Environmentalists say the Laotian government isn’t waiting for the Mekong River Commission’s decision. Preparatory work has already begun at the dam site, they say.
“Our message is simple,” said Chhith Sam Ath of the NGO Forum on Cambodia, in a prepared release. “Protecting the Mekong River is vital to ensuring healthy fisheries, abundant agriculture, and supporting the livelihoods and food security of millions of people in the region. As the first hydropower dam proposed for the Mekong River’s mainstream, the dam’s devastating impacts to river’s ecosystem, fisheries, and river-based livelihoods is likely to lead to serious cross-border conflict.”

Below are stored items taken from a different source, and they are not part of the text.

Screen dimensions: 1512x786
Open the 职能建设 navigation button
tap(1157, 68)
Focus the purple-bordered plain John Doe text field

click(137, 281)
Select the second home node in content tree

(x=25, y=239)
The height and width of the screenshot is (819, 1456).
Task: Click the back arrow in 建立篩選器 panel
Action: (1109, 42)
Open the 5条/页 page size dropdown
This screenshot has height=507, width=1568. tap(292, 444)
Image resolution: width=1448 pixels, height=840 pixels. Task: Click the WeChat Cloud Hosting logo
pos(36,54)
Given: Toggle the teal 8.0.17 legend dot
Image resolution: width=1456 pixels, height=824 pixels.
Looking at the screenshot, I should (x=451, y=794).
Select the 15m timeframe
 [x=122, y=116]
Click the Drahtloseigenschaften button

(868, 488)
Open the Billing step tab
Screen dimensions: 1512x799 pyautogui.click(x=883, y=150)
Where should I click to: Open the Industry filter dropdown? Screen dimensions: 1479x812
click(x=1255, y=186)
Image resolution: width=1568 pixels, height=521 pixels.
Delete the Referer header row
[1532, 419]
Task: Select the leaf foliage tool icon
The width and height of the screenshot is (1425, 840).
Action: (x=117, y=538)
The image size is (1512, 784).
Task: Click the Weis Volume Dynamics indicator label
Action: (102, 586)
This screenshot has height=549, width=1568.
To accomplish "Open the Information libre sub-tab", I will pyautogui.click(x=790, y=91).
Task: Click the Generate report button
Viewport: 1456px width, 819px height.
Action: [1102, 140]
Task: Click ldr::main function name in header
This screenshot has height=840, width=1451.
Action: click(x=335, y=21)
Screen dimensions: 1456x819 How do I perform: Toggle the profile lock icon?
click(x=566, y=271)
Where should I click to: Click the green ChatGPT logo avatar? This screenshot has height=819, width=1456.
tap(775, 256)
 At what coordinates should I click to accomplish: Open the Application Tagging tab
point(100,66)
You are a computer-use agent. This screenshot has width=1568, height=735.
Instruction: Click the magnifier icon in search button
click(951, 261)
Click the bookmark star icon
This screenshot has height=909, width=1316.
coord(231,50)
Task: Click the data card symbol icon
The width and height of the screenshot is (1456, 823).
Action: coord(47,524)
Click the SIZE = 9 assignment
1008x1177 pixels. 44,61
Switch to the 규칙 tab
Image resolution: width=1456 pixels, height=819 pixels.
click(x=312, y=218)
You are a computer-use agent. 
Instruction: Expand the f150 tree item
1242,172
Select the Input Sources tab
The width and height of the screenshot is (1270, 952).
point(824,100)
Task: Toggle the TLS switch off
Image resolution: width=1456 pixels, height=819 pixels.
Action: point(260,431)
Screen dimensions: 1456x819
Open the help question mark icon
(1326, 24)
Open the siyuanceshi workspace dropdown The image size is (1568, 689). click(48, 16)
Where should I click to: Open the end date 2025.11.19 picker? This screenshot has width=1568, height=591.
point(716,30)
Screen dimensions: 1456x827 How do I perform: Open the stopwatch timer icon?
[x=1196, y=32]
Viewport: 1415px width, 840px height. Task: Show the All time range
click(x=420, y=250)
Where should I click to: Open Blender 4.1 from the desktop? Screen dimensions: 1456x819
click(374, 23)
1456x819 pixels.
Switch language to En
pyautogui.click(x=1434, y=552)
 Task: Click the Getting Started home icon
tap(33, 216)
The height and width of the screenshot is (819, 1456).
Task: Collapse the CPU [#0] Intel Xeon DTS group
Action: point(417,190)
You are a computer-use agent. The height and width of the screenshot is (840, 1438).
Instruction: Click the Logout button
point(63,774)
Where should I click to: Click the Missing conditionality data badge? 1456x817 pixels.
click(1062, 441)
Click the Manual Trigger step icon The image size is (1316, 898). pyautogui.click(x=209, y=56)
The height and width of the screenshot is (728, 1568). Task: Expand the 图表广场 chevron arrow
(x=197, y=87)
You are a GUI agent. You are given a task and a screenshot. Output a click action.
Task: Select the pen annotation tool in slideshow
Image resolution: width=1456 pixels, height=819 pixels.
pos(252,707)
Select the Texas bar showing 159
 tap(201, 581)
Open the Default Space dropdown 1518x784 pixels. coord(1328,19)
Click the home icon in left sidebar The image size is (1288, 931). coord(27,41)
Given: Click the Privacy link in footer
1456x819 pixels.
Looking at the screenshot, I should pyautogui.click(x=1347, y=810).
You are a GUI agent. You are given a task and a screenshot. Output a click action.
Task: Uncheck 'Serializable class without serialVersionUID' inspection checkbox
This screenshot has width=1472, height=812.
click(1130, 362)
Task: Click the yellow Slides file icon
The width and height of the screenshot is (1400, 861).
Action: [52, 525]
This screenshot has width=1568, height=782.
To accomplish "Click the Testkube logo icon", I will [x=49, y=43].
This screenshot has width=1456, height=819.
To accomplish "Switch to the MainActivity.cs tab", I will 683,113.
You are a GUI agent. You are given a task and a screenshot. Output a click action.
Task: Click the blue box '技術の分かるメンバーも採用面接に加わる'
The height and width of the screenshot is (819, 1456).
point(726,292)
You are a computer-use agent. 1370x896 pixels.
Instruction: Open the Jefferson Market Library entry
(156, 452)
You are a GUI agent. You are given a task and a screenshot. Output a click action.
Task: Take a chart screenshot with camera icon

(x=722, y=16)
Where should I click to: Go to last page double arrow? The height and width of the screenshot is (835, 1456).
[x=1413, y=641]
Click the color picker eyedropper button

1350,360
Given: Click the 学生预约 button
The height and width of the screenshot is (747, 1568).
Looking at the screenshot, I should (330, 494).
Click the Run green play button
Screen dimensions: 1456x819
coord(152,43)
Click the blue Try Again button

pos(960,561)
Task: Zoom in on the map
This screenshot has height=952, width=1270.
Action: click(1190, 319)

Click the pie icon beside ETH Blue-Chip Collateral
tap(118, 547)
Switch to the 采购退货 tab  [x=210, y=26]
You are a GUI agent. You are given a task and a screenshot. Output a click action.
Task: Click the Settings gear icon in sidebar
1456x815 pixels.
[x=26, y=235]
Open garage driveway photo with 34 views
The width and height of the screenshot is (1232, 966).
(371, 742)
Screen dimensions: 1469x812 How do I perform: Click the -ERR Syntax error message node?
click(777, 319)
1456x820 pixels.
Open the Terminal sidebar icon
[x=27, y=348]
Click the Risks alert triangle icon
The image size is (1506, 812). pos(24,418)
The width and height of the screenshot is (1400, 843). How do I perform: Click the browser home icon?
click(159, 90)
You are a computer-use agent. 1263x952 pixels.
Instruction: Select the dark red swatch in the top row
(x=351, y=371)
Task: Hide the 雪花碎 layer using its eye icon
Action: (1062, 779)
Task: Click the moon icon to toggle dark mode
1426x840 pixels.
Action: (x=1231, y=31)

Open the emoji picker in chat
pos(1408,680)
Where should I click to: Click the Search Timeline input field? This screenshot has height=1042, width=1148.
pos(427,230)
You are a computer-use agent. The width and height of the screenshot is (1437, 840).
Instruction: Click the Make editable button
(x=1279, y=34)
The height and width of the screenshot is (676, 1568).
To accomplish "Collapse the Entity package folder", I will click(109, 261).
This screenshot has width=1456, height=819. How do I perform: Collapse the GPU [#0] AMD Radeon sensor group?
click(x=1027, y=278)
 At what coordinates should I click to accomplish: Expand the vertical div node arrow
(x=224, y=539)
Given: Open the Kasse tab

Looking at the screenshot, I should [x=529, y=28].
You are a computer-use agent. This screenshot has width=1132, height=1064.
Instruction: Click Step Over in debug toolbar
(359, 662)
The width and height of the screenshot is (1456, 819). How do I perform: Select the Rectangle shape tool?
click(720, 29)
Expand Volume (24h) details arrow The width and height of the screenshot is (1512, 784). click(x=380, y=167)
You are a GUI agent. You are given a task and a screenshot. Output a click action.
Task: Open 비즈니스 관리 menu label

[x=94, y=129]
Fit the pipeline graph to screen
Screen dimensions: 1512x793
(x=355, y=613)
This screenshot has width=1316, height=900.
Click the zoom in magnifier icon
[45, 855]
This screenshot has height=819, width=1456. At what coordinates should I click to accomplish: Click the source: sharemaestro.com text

The project is backed by a flock of major Thai banks and construction companies, particularly Ch. Karnchang, Thailand’s second-largest construction company, which has contracted to build it. Thailand, like most of the growing economies of Asia, is energy-short and sees the Xayaburi Dam as a partial solution to its problems.
The Vietnam National Mekong River Committee, however, is warning that the completed dam could cause a potential decline of 200,000 to 400,000 tons of fish per year as spawning grounds are cut off.
In an effort to influence the commission, the Save the Mekong coalition published three full-page advisements in the Bangkok Post, Phnom Penh Post and Cambodia Daily newspapers, calling on the Prime Ministers of Laos, Thailand, Cambodia and Vietnam to reject the proposal to build the dam.
“Numerous scientific reports over the past two years have revealed the risky nature of damming the Mekong River. In view of this mounting evidence, rather than gamble with our future, the Council should lead the region towards a new vision for the river and the region, and carefully reconsider plans to build the mainstream dams” said Trinh Le Nguyen of Vietnam’s People and Nature Reconciliation.
“The Mekong River’s rich resources and the ecosystem services it provides risk passing the point of collapse if the Xayaburi Dam and other mainstream dams are allowed to proceed. It is time for our governments to intervene and ask Laos to cancel plans to build the Xayaburi Dam and for Thailand to refuse to purchase its electricity, so that we still have fish left for the future,” said Ittipol Komesuk, Coordinator of Thailand’s Network of Thai People in eight Mekong Provinces.
“Over the last year, the Xayaburi Dam has divided governments and people,” said Srisuwan Kuankachorn of Towards Ecological Recovery and Regional Alliance. “We urge regional leaders to take a precautionary approach by issuing a resolution calling for the cancellation of the Xayaburi Dam. In the end, it’s not a technical decision, but a political decision that will reshape politics in this tiny but problematic region of the world.”